Let's say the economy tanks, plenty of people need to cut back on their spending, and as such, they can't afford the "luxury" of beef. Beef demand goes down. Pork demand, as a cheaper substitute, goes up. If prices of pork go high enough, and people are desperate enough for a cheaper food, maybe they'll just go buy cereal, instead.
This is why, after the big recession, there was only one Fortune 500 company to actually turn a bigger profit than before - Campbell's Soup. Soup is cheap. It's a cheaper substitute than many other forms of food (Hell, you pretty much have to go for Ramen-level food to get cheaper), so its sales only really take off when people can't afford more luxurious foods.
Now then, here's where this can intersect with DF - not only are there plenty of substitues for dog leather or quarry bush leaf roasts, but if we are just talking about mugs and mugs alone, then there's still room for substitutes. Which would you rather have to go drinking with your friends - a microcline mug that was baby's first craft project, or a masterwork obsidian mug with an image of a dwarf chopping a forgotten beast in half with an axe in green glass on it and menaces with spikes of iron? One's cheap, but the other is a
kickass drinking mug.
How much more are you willing to pay for a kickass mug?
Now then, the thing is, Supply is actually really simple, especially in a world without economies of scale to make it more interesting. Demand's the hard part. Supply is just a measure of how fast the world will produce that given type of good. Demand is the passing fads and trends and desires of the entire world's population.
To find where supply and demand intersect, you just need to start a "bidding war" for the goods. You need to find what everyone is willing to pay for a given good, and then how many are on the market at that piont in time. If you have 5 mugs of a certain type, then the person who is willing to pay the fifth-highest price is the one who sets the price of those goods. Nobody else below the fifth-highest bidder is willing to pay the price, but that's OK, you only need to sell 5.
Now, this means you can really perform some neat tricks by creating some illusions of quality, like with the image in green glass - there's only ONE of those, so the guy willing to pay the most outrageous prices just to have the most kickass mug in town will be the only one to get one. The guys willing to settle for more microcline mugs will be marketed the bulk-made cheap crap.

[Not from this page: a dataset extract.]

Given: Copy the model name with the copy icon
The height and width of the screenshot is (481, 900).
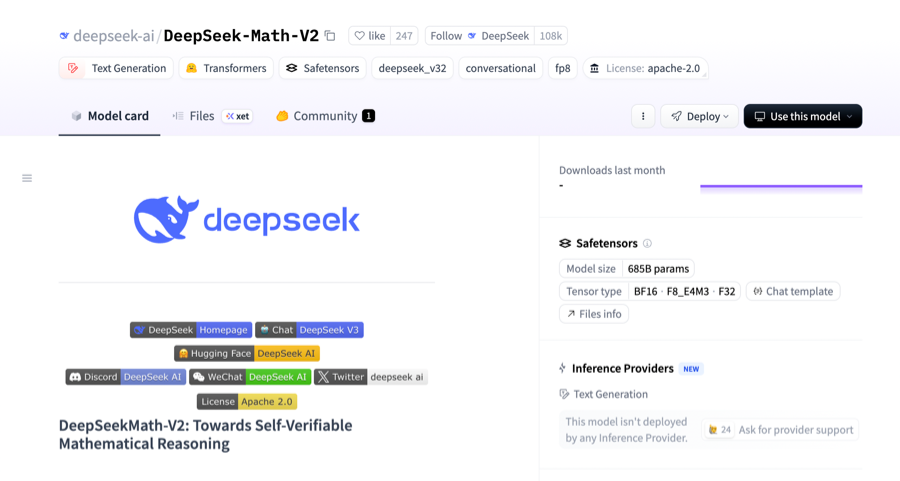Looking at the screenshot, I should (330, 36).
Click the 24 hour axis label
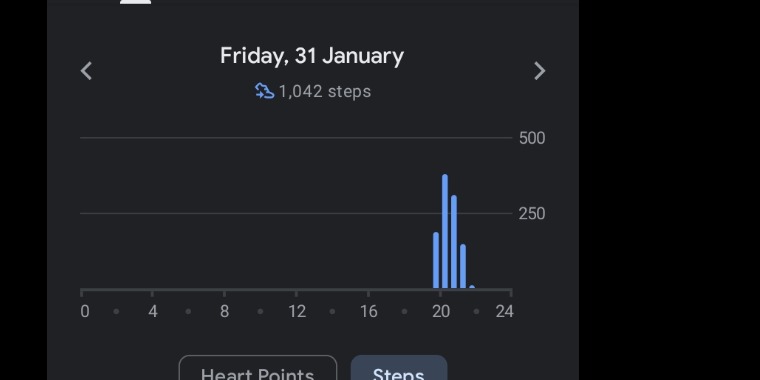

There is also the potential here for a dependency on a certain kind of good. Someone may want to make a contract with you if you produce a large quantity of a certain kind of good to supply certain amounts of that good every year. For example, the cities are dependant upon the villages to supply them with food, and their continued existence is based upon the expectation that food will be traded to them from the villages every year.
If you flood the market with cheap microcline mugs, maybe all the other mug craftsmen decide that it's not worth their time to compete with you on price, anymore, and local woodcrafters might decide to just start making bolts or something, instead. You get contracts to supply the local economies with pretty much all their mug demands. It would still be cheap, but since you're driving your competition into other markets, you would still be able to at least offload your goods somewhere. (You could also suddenly inject a shock to the system by not renewing your contract for one year, driving prices up on remaining mugs for the next year, but that would re-introduce competition trying to take up the slack.)